(What to work on) According to the text below on medical aid in dying, what is the Hemlock Society now called?

In the 2004 Spanish movie by Alejandro Amenábar Mar Adentro (The Sea Inside), I watched Javier Bardem interpret the true story of 55-year-old quadriplegic Ramón Sampedro, who conducted a 28-year campaign for the legal right to end his own life. Eventually he takes cyanide and videotapes his own death in 1998, to make it clear that he did this himself, so as to not incriminate the people who helped him.
In 2016, in episode 12 of the second season of the Netflix comedy Grace and Frankie, I watched Lily Tomlin help a friend die, after throwing a big goodbye party, when she decides not to fight a recurrence of breast cancer a second time.
Thanks to the efforts of the former Hemlock Society, now called Compassion & Choices, since June of 2016, when the “End of Life Option Act AB 15” went into effect, Californians, who are terminally ill and mentally capable adults, and have less than six months to live, may ask their doctors for medical aid in dying (AID), as Oregon residents have able to do since 1997, after the passing of the “Death with Dignity Act.” This option is also legal in Washington State since 2008, Montana since 2009, Vermont since 2013, Colorado since 2016, District of Colombia since 2017. AID is not the same thing as assisted suicide or euthanasia, which are legal in the Netherlands but not in the US. In these 6 states, you may request prescription medication that you can take to die gently in your sleep, if your suffering becomes unbearable.
This week I attended a panel discussion at the Hammer, moderated by Ian Masters. Watch video podcast at this link. Among the speakers was Dan Diaz, husband of Brittany Maynard, the 29-year-old woman diagnosed with the aggressive brain tumor GBM (gioblastoma), who moved from San Diego to Portland Oregon, since the AID law had not yet passed in California. He said this was not suicide, that his wife did not want to die, she wanted to live, but feared suffering a stroke that would leave her unable to walk or talk or swallow. On November 1, 2014, she took the prescribed medication, 100 capsules of Secobarbital, that you have to open and dissolve in water. She was asleep in 5 minuted and passed away in 30.
UCLA Professor Cindy Cain explained that AB 15 would not apply to Alzheimer patients, who no longer have the mental capacity to qualify for the program, once they are given a 6-month prognosis. She wrote a Brief about “Implementing Aid in Dying in California,” that you may download at this link.
Dr. Haider Warraich, a young Pakistani cardiologist who wrote the book Modern Death, said that doctors are required to take the Hippocratic oath, that prohibits euthanasia, and only 57% support this law, as opposed to 70% of the general population.
Barbara Coombs Lee, President of Compassion & Choices, said that the biggest resistance to the passing of these right-to-die laws comes from the hierarchy of the Catholic Church. She warned that, just as the Republican-controlled Congress and President Trump have been trying to repeal Obamacare, they could easily declare a federal crime to provide medication to hasten someone’s death. She urged everyone to mobilize and become active.*
P.S. Hemlock is a poisonous herb that was used in ancient Greece to execute prisoners condemned to death. As described by his disciple Plato in Phaedo, Socrates was ordered to take it in 399 BC after being convicted of “refusing to recognize the gods” and “corrupting the youth”. No, not for advocating homosexuality, but because two of his students had briefly overthrown the government of Athens.

(Data block)
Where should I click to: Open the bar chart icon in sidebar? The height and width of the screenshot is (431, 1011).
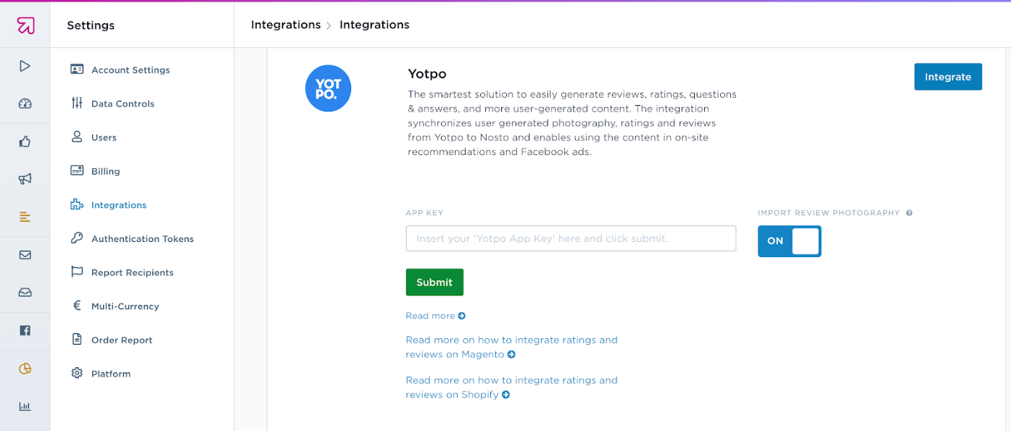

(Response to this task) Compassion & Choices